ーー第一王女と第三王女は正妻リンファ王妃の子であり、第二王女は第二夫人メルーサ、第一王子は第三夫人アリサビュートの子である――


 そこで、エリファーの指が止まった。


 ページをめくる手が、わずかに止まる。


(……あれ?)


 小さな違和感。


 言葉にするには曖昧だが、確かに引っかかる何かがあった。


(第二王子の母親……書いてない?)


 視線をもう一度文字の上に滑らせるが、やはり名前がない。“故人”という記述だけが、淡々と添えられている。


(しかも……)


 エリファーは顎に手を当て、少しだけ考え込む。


(私、自分の加護ちゃんと知らないのよね)


 聖女は生まれた時から神の加護を受けているとされているが、具体的に“どの神の加護か”が判明するのは17歳の時、協会での儀式によってだ。


「光属性なのは分かるけど……それ以上は不明、か」


 ぽつりと呟く。


「あと2年……」


 まだ先の話だ。


 そう思いながら、エリファーは机に軽く突っ伏した。
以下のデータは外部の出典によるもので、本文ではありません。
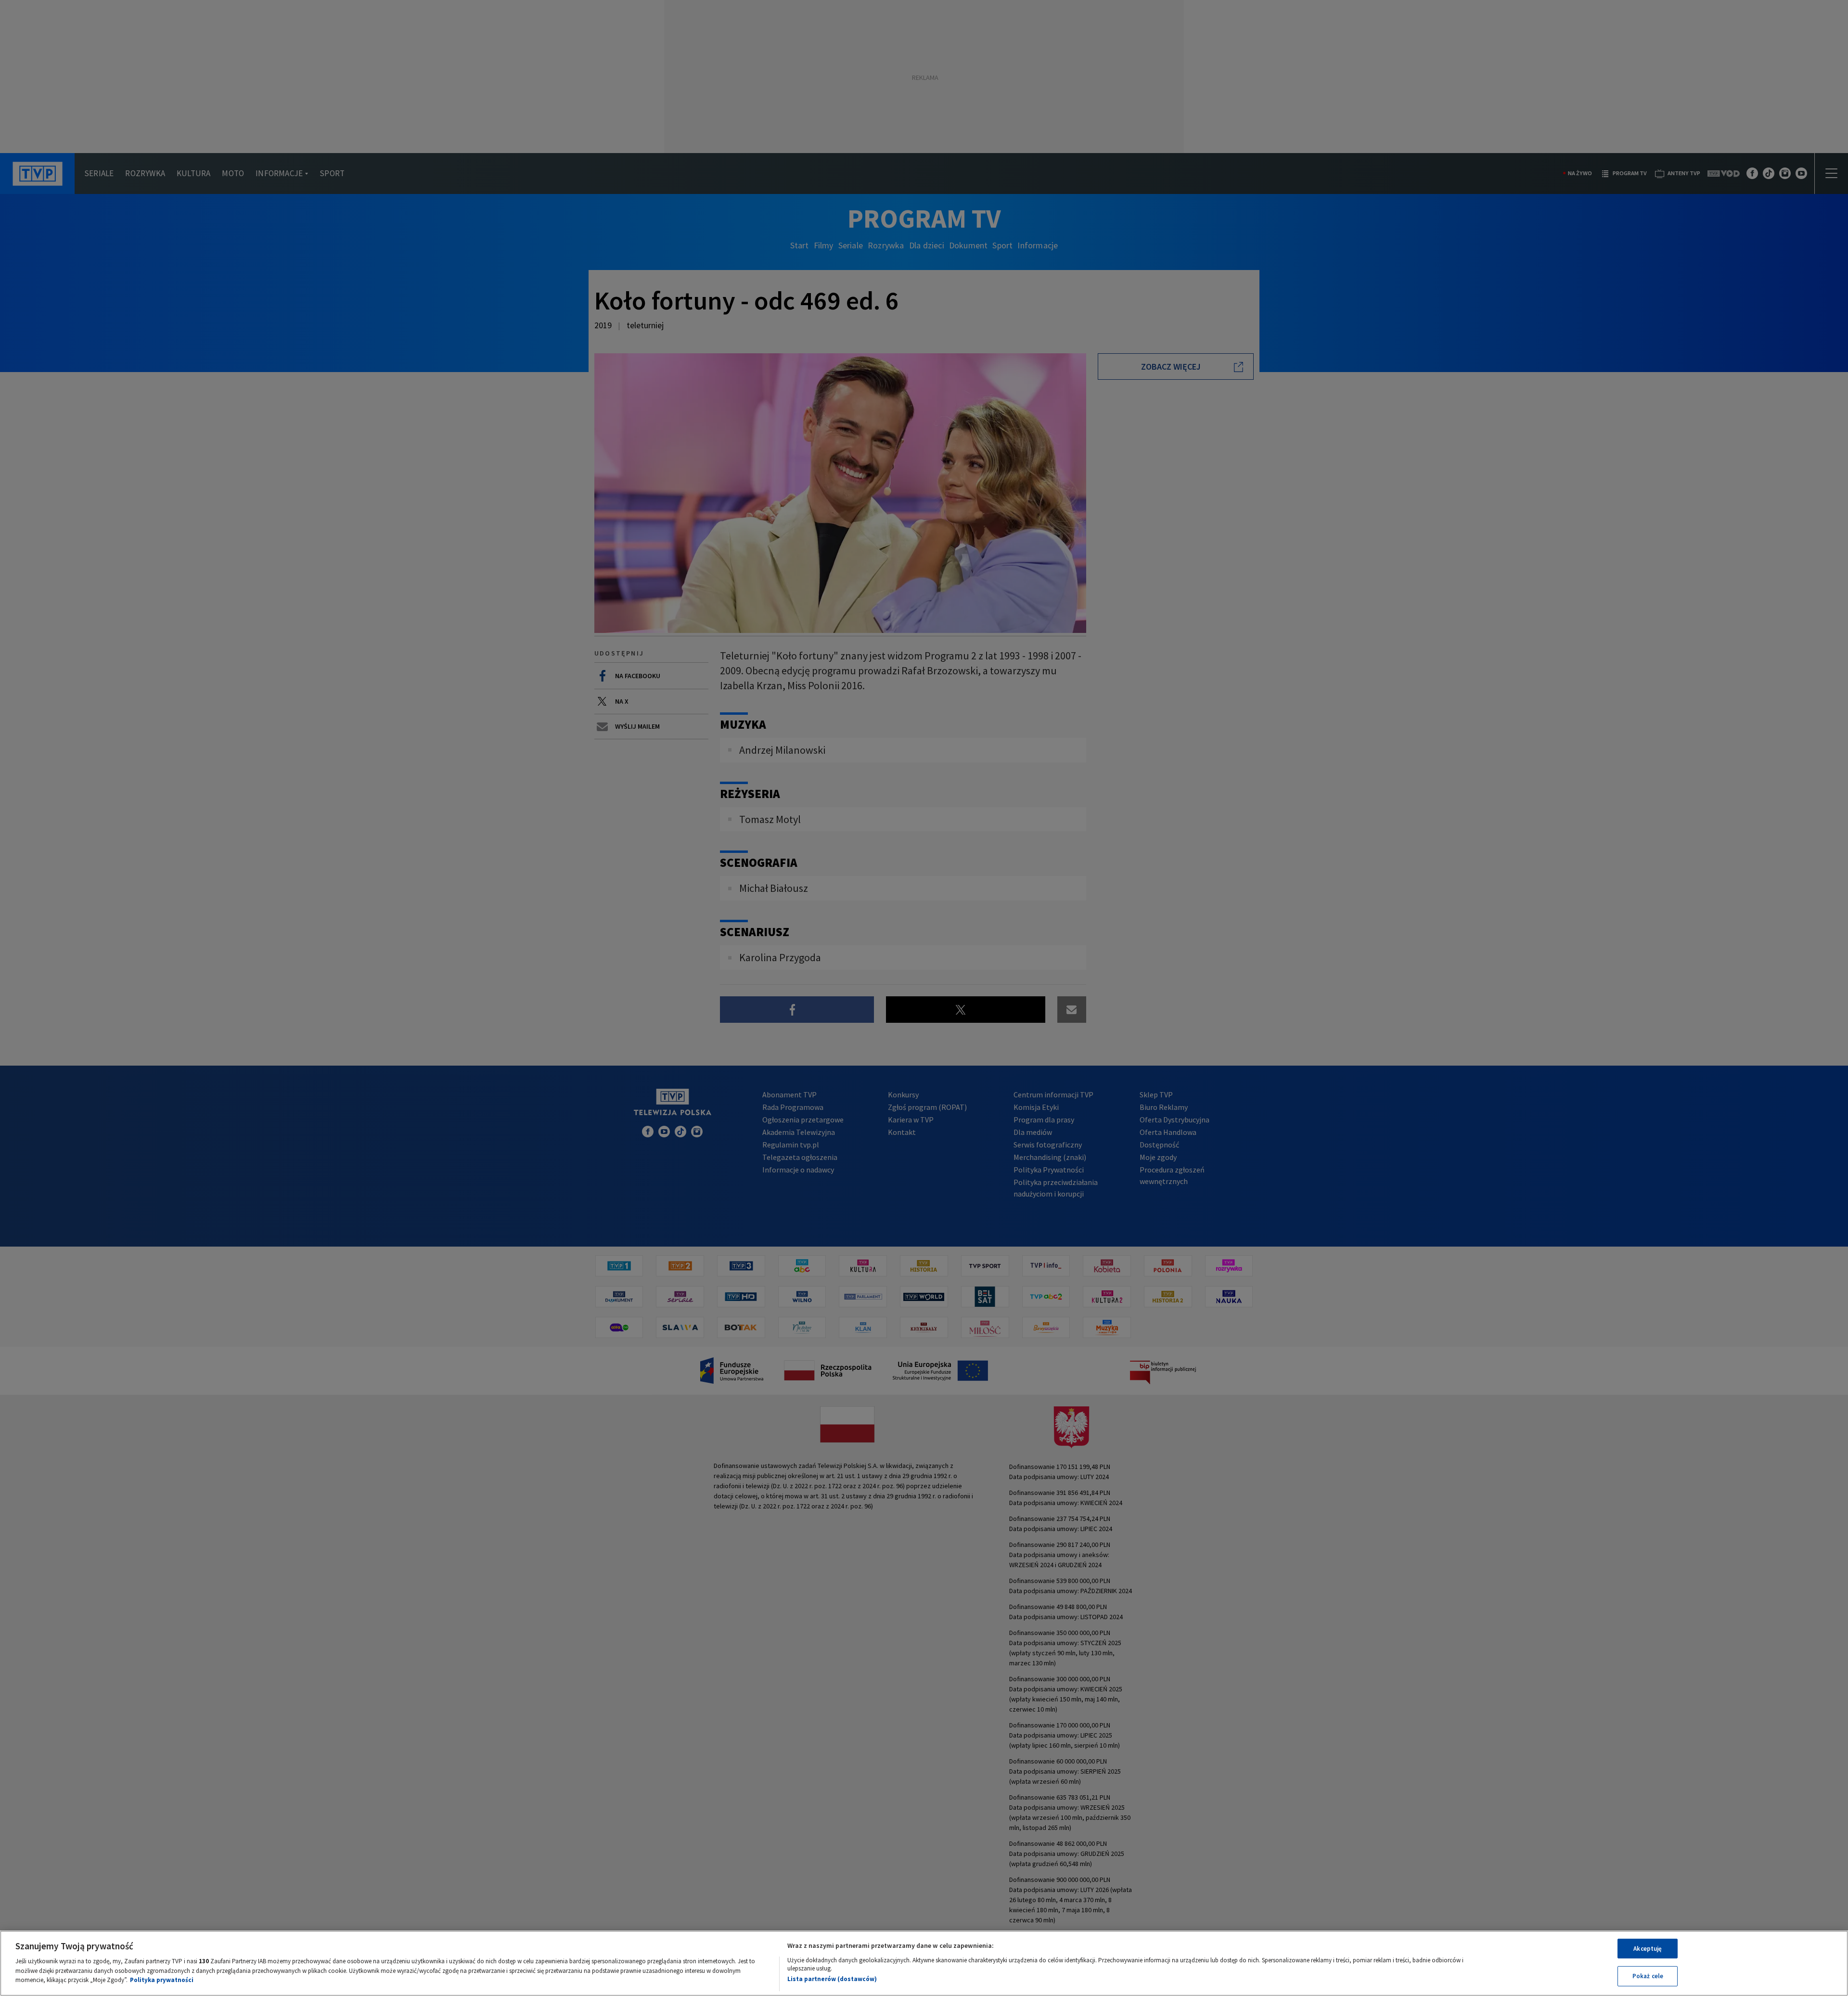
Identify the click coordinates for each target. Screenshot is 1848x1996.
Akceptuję (1647, 1948)
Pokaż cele (1647, 1976)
木の冷たさが頬に伝わる。


 ぼんやりとページを眺めていた。今本で見た内容を呟く。


「母親の名前が無い第二王子……現在17歳で、母親は既に死亡……しかも亡くなったのは出産直後……」


胸の奥に、妙なざわつきが残る。


 だがそれ以上深く考える気にはなれなかった。


「……もおいいや、寝よ」


 あっさりとそう結論づけると、エリファーは立ち上がった。


 静かな図書館には、再びページを閉じる音だけが残っていた。